Arriving at the enterprise value typically includes using various financial performance indicators such as Discounted Cash Flow (DCF), Earnings Before Interest, Taxes, Depreciation and Amortisation (EBITDA), Earnings Before Interest and Taxes (EBIT) or alternative methods, e.g. gross sales multiple.
One of the reasons that enterprise value is used is that it makes it possible to compare companies that have different financial structures, making it a useful tool to use.
The equity value is calculated by taking the enterprise value plus cash and debts into consideration. If you know these three figures you can calculate the equity figure for yourself:
Enterprise value plus cash minus total debts equals equity value
A good way to explain equity and enterprise is to use the analogy of purchasing a house. The enterprise value is represented by the value of the property. The equity value is represented by deducting the outstanding mortgage from the value of the property. Obviously, this is a simplistic and pared down example, but it illustrates the differences between the two figures.
There may also be an adjustment to the equity value due to working capital (see below). This could be a plus or minus adjustment.
Cash Free, Debt Free Sales
If you are selling a business, as well as understanding the enterprise and equity figures you will also need to be aware of cash free, debt free sales. This is another element which will have a bearing on the amount of money you are eventually paid.
In cash free, debt free sales, the seller is obliged to take out all of the company’s cash and pay off any debts prior to completion. In theory, this sounds like an easier way for the sale to proceed but in practice it is not always possible.
Therefore, if a cash free, debt free sale has been agreed, there will normally be changes made to the purchase price to reflect the fact that cash has not been taken and/or debts not been cleared. The adjustments will be made pound for pound, calculated on the exact amount of debts and cash.
There is not a single universal clear definition of what is included in a company’s cash and debt figures so this must be agreed at the outset.
Cash would typically include petty cash, cash held in escrow, card payments or money in transit, rent deposits and cash in any bank accounts.
Debts normally include shareholder loans, finance, bank loans, overdrafts, declared but unpaid dividends and long-term debts.

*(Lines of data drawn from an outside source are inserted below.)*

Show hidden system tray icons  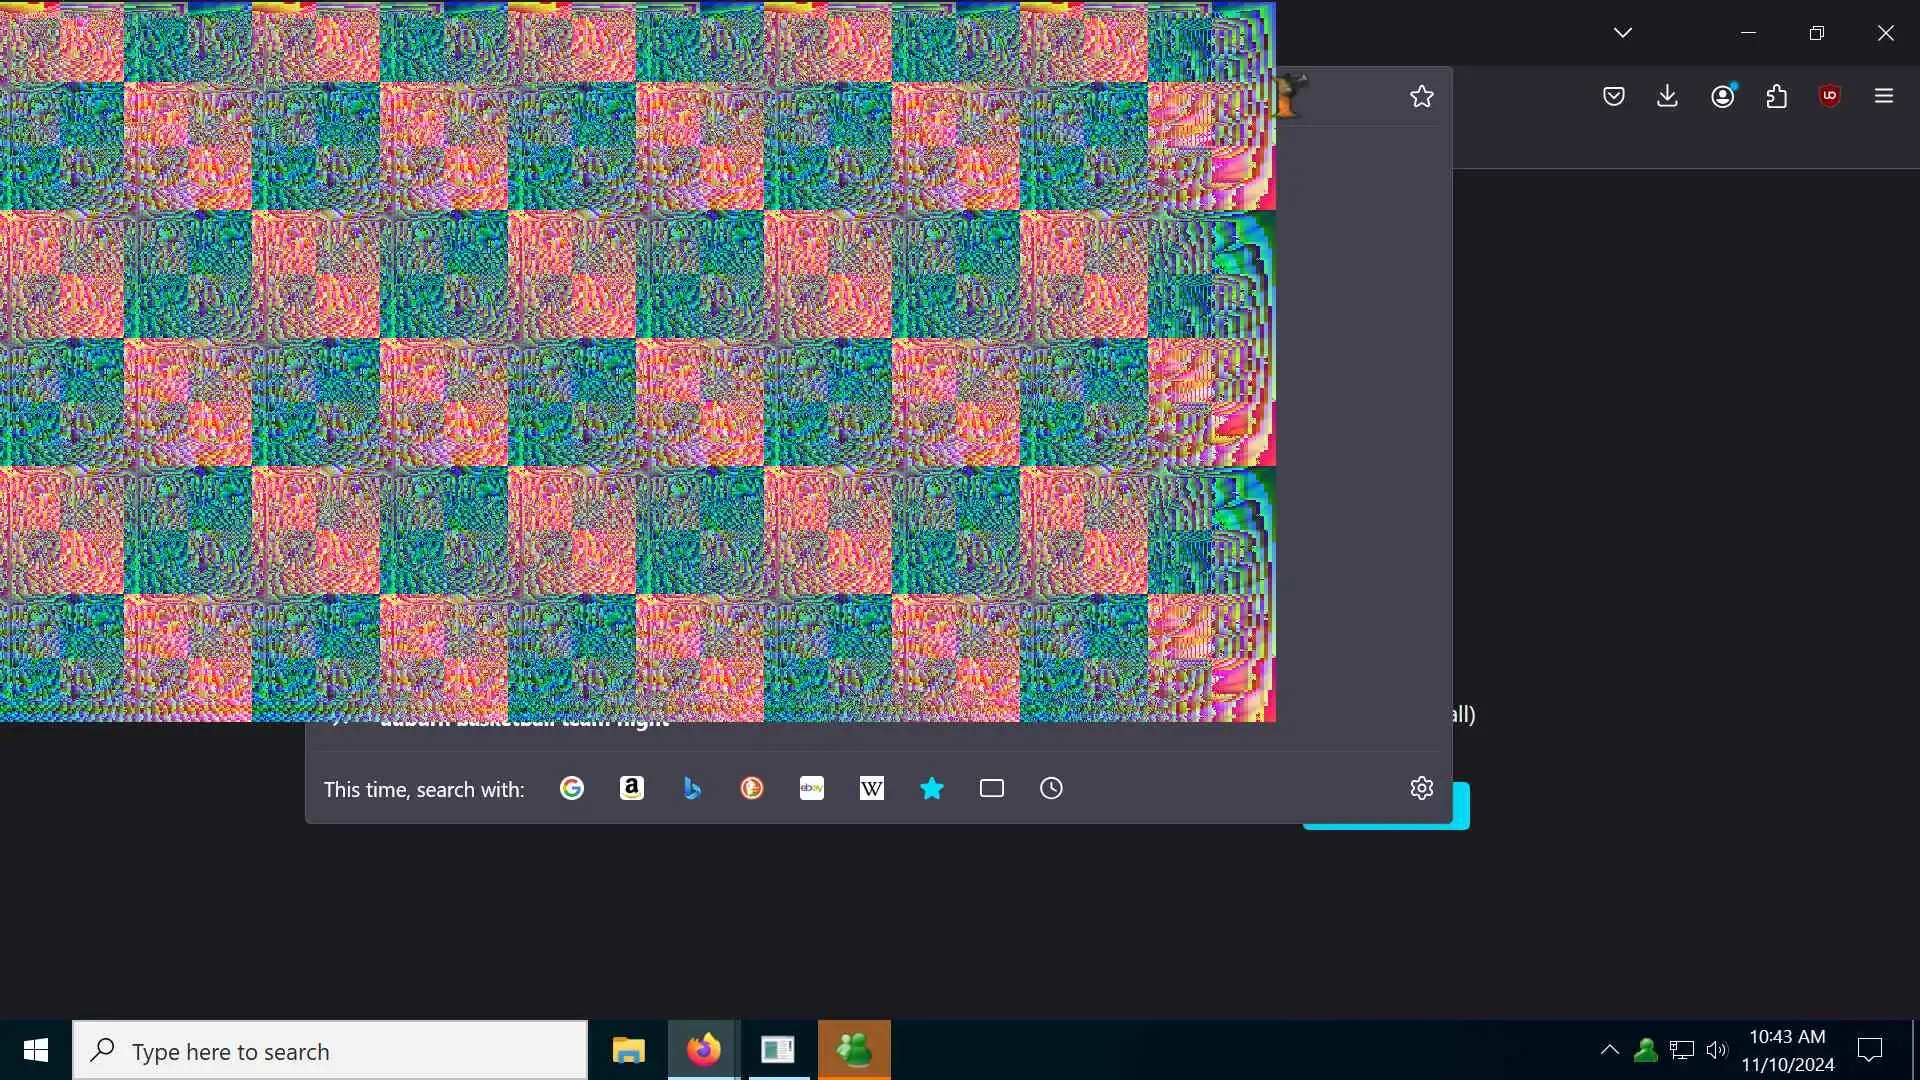(1609, 1050)
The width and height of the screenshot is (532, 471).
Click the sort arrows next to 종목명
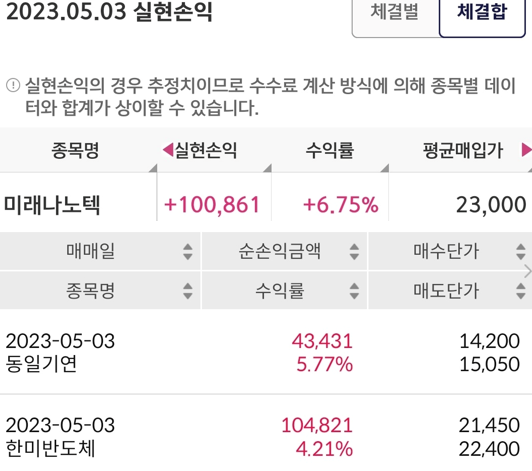click(188, 291)
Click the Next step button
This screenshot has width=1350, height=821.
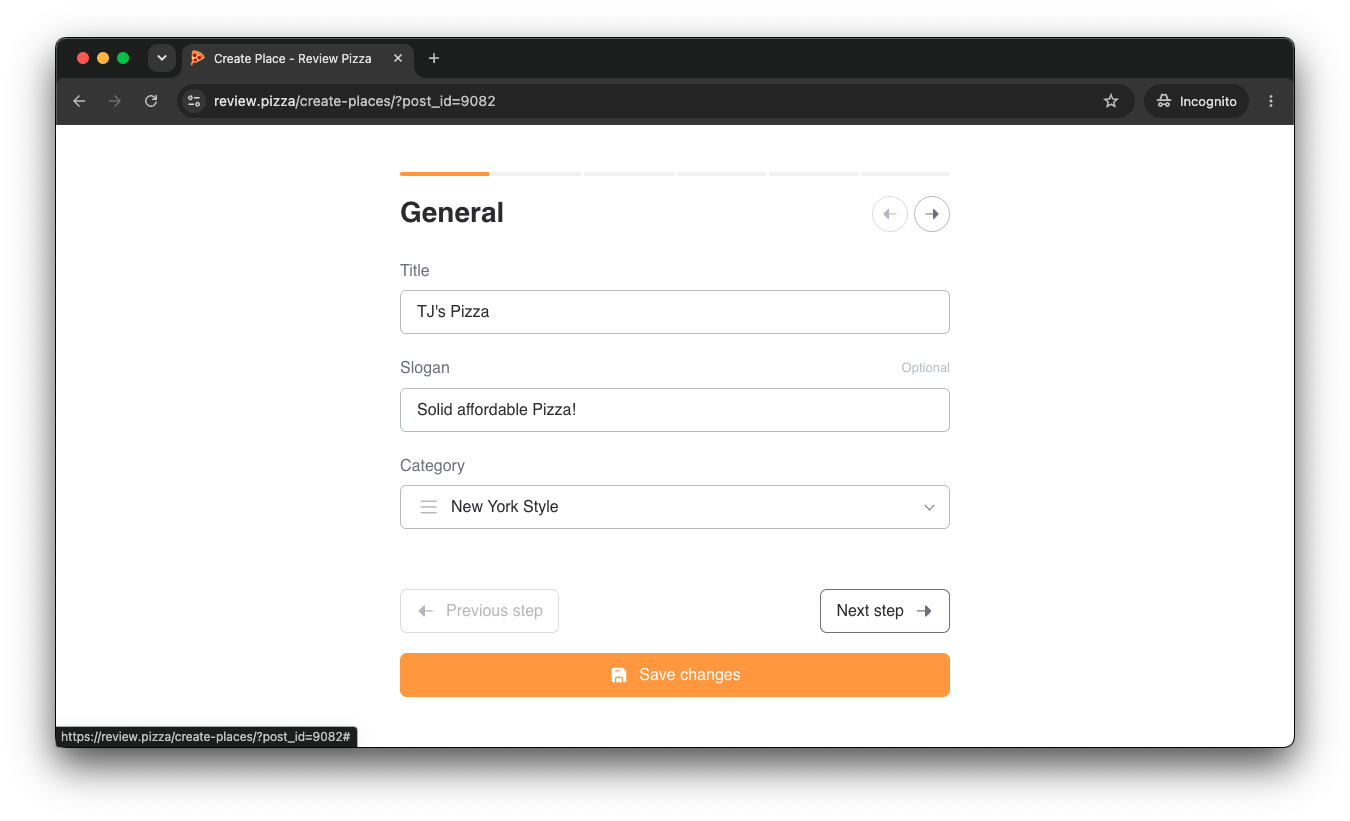[885, 611]
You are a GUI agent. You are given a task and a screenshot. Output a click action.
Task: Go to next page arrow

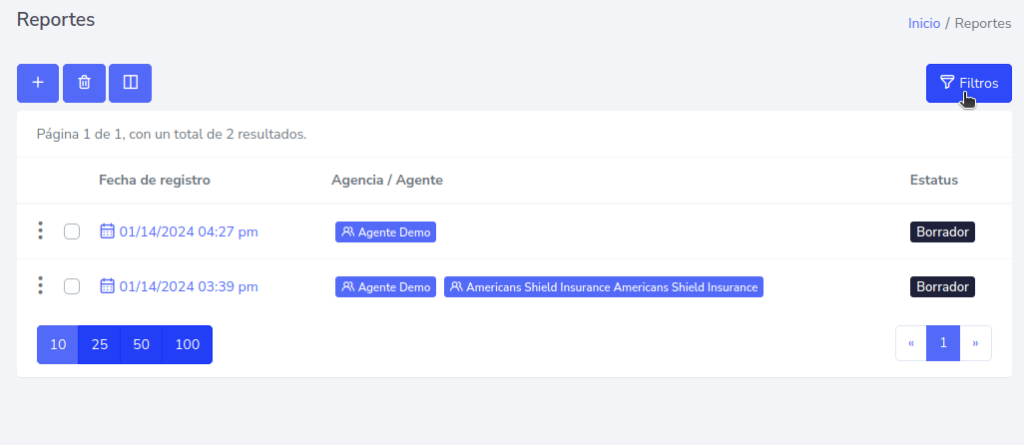click(x=975, y=343)
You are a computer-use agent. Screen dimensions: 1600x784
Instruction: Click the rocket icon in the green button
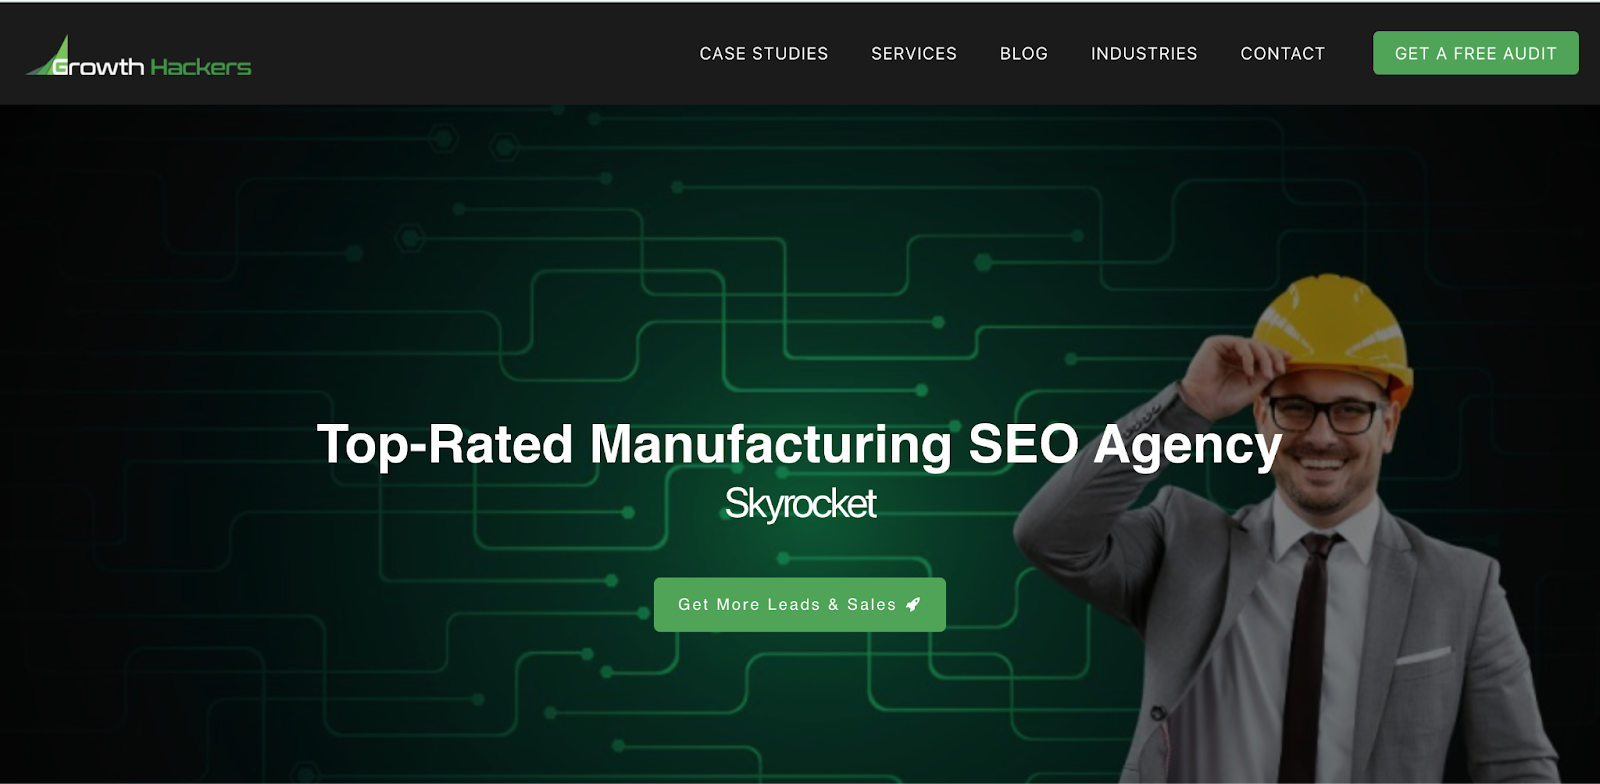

An allowance for working capital is often included in the cash free, debt free calculation. This is because if the seller removed all of the cash (as defined above) from a business, it may be difficult to continue operating. Making an allowance for working capital means that the cash free, debt free model can still be used while still allowing the business to operate without interruption.
The working capital is typically agreed fairly early in the process but can be adjusted close to the completion date if there is a significant difference between the planned target and the actual amount.
There are different models for calculating an appropriate amount of working capital and what you use depends on the type of business. Twelve months may be an appropriate amount of working capital for many businesses, but if there are marked seasonal peaks and troughs, a different amount may be needed to cover the extremes of trading.